# Necron Res Orbs. Worth It?



## Brian007 (Aug 8, 2008)

I was thinking about running a list with a lot of units of warriors. My thought was to put a lord with each unit and give him a res orb.

So my question is this. Is spending 150-180 (5-6 orbs) points worth it to up the chance of them standing up OR is it better to just take those points and buy something else?

I have heard players say that they would take more guys on the table over having a smaller stronger army. That is why I am asking this question.

Thanks!


----------



## Icarsun (Dec 14, 2011)

The Res Orb takes you from having a 1/3 chance to a 1/2 chance of getting back up. Which isn't too bad. Having said that, for that amount of points you can fit in another ten man Warrior unit with a basic Cryptek or a ten man Immortal squad.

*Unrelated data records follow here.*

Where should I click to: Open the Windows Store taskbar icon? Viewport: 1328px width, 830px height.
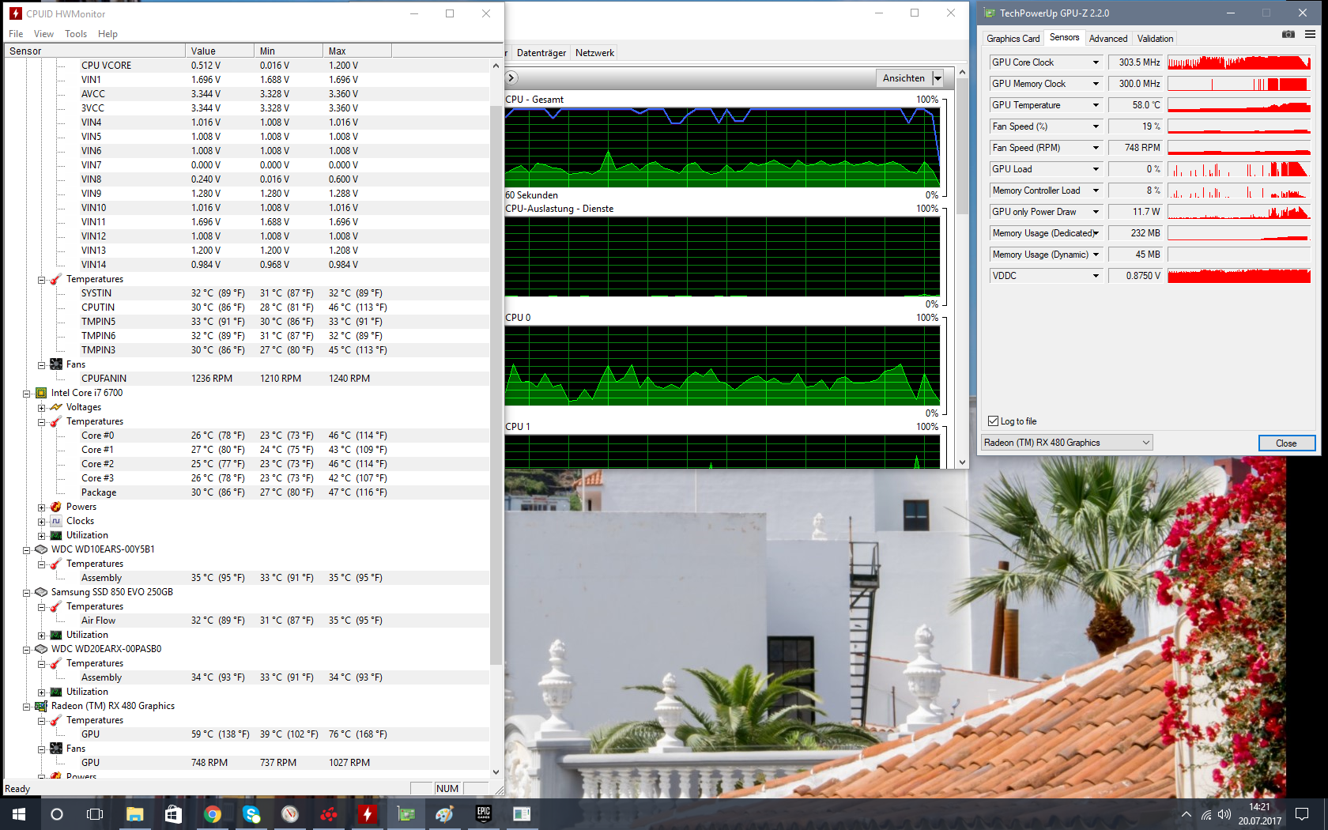coord(173,813)
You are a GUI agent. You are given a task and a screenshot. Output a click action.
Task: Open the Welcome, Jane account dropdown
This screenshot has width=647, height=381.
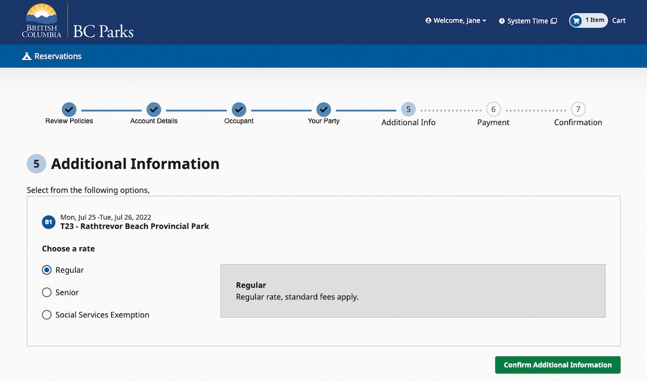pyautogui.click(x=456, y=21)
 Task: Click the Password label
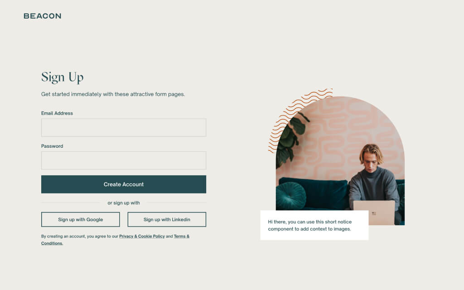[x=52, y=146]
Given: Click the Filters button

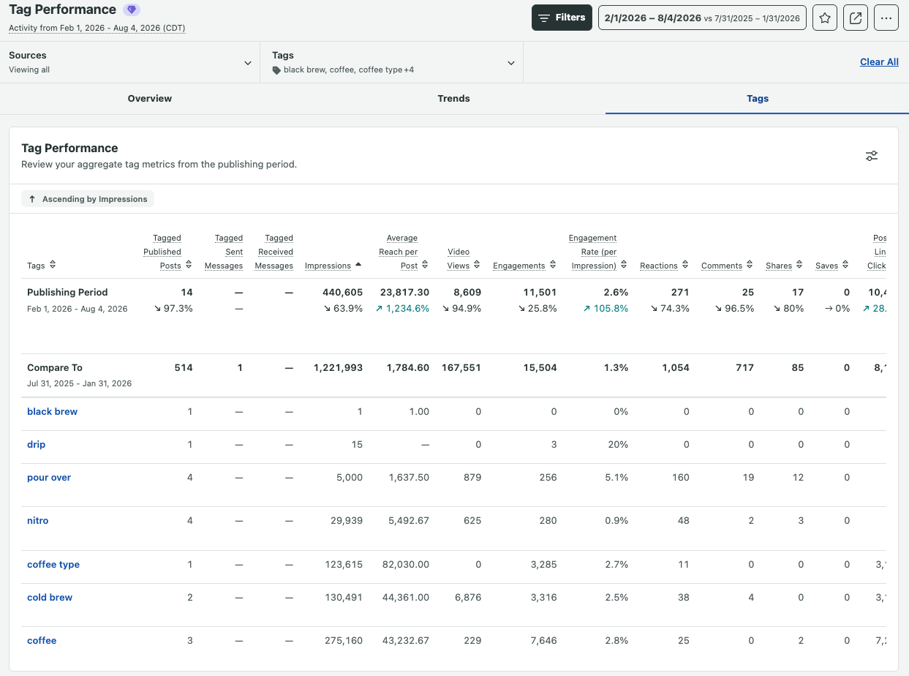Looking at the screenshot, I should (x=562, y=18).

I would say, unless you're building your list to be a farm list (Spyders + Scarabs/Warriors + Ghost Arks/Res Orbs everywhere) designed to create an unbreakable wall of Necrons, don't rely on Ressurection Protocols. It's a nice bonus to the entire army, but if you design your army without RP in mind, you'll save not only a lot of points but build something that in my opinion is much more well rounded.

To sum it up, in my opinion, Res Protocols is a bonus, not a crutch.


----------



## darklove (May 7, 2008)

It pays for itself.

An orb in a unit of Warriors only needs to bump 3 Warriors in a game to make the points back.
In a unit of Immortals it only needs 2.
In a unit if Lychguard just 1.

Orbs are helpful in demoralising the enemy too, so help the game in that aspect too.


----------



## Fallen (Oct 7, 2008)

war scythes are more important IMO, but having 1-3 res orbs are really nice to have if you have a couple of ghost arcs to go along with them


----------



## Brian007 (Aug 8, 2008)

So is a list built around a LOT of warriors a good list? I like the idea of 120 warriors marching across the table but that does not mean it would be a good list!! lol

So would you have the ghost arks by the units with or without the res orbs? I have 4 of them I can use. 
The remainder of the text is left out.